There are different dialects of sed so this may require minor tweaking. The sed on Linux I believe should use backslash before grouping parentheses in regular expressions, and gladly tolerate standard input as the argument to the -f option. This is not portable to other Unices, though (but you could substitute Perl for sed if you need portability).

*Edit: If the error messages are fairly static, and/or you want to read the log from standard input, save the generated script in a file;

# Do this once
sed 's/\(.*\), 0x\([0-9A-F]*\)$/s%ERRORID:0x\2%ERROR:\1%g/' errors.txt >errors.sed
# Use it many times
sed -f errors.sed logfile.txt

You could also add #!/usr/bin/sed -f at the top of errors.sed and chmod +x it to make it into a self-contained command script.

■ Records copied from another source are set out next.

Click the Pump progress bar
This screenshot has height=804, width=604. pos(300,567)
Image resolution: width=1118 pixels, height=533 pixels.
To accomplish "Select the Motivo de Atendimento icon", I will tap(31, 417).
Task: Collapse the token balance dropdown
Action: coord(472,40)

answered on Stack Overflow Oct 5, 2011 by tripleee • edited Oct 5, 2011 by tripleee
1

I don't know if this would work, since I can't get an answer on whether or not capture groups persist, but there is a lot more to sed than just the s command. I was thinking you could use a capture group in a regex line selector, then use that for the command substitution. Something like this:

/ERRORID:\(0x[0-9a-f]*\)/  s/ERRORID:0x[0-9a-f]*/ERROR:$(grep \1 errors.txt | grep -o '^[A-Z_]*' )/

Anyway, if that doesn't work I would change gears and point out that this is really a good job for Perl. Here's how I would do it, which I think is much cleaner / easier to understand:

#!/usr/bin/perl

while(<>) {
  while( /ERRORID:(0x[0-9a-f]*)/ ) {
    $name = system("grep $1 errors.txt | grep -o '^[A-Z_]*'");
    s/ERRORID:$1/ERROR:$name/g;
  }
  print;
}

Then execute:

./thatScript.pl logfile.txt
answered on Stack Overflow Oct 5, 2011 by Chriszuma • edited Oct 5, 2011 by Chriszuma
1

With GNU awk for gensub() and the 3rg arg to match():

$ awk '
    NR==FNR {
        map[$NF] = gensub(/,[^,]+$/,"",1)
        next
    }
    match($0,/(.*ERRORID:)(0x[[:xdigit:]]+)(.*)/,a) {
        $0 = a[1] (a[2] in map ? map[a[2]] : a[2]) a[3]
    }
1' errors.txt logfile.txt
Lot's of meaningless stuff ERRORID:LONG_ERROR_DESCRIPTION and something else =>

The above will run much faster than the sed scripts in the currently accepted answer and won't fail given various possible contents of LONG_ERROR_DESCRIPTION such as % or & or \1, nor will it fail when a given ERRORID is a subset of another, e.g. if 0xdead and 0xdeadbeef are 2 separate error codes then the sed scripts can fail depending on the order they appear in errors.txt, e.g. they could convert ERRORS:0xdeadbeef to ERRORS:LONG_ERROR_DESCRIPTIONbeef. by mapping 0xdead first.

answered on Stack Overflow Jul 19, 2018 by Ed Morton • edited Jul 19, 2018 by Ed Morton
0

Just to let people looking for solution with bare shell and sed. Not perfect but working:

cat logfile.txt | while read line ; do id=$(echo -E "$line" | 
    grep "ERRORID:0x[0-9a-f]*" | grep -o "0x[0-9a-f]*" ) ; 
    if [ ! -z "$id" ] ; then echo -E "$line" | sed "s/$id/$(grep $id errors.txt | 
    grep -o '^[A-Z_]*' )/g" ;else echo -E "$line" ; fi ; done

If you see some fixing options then please share.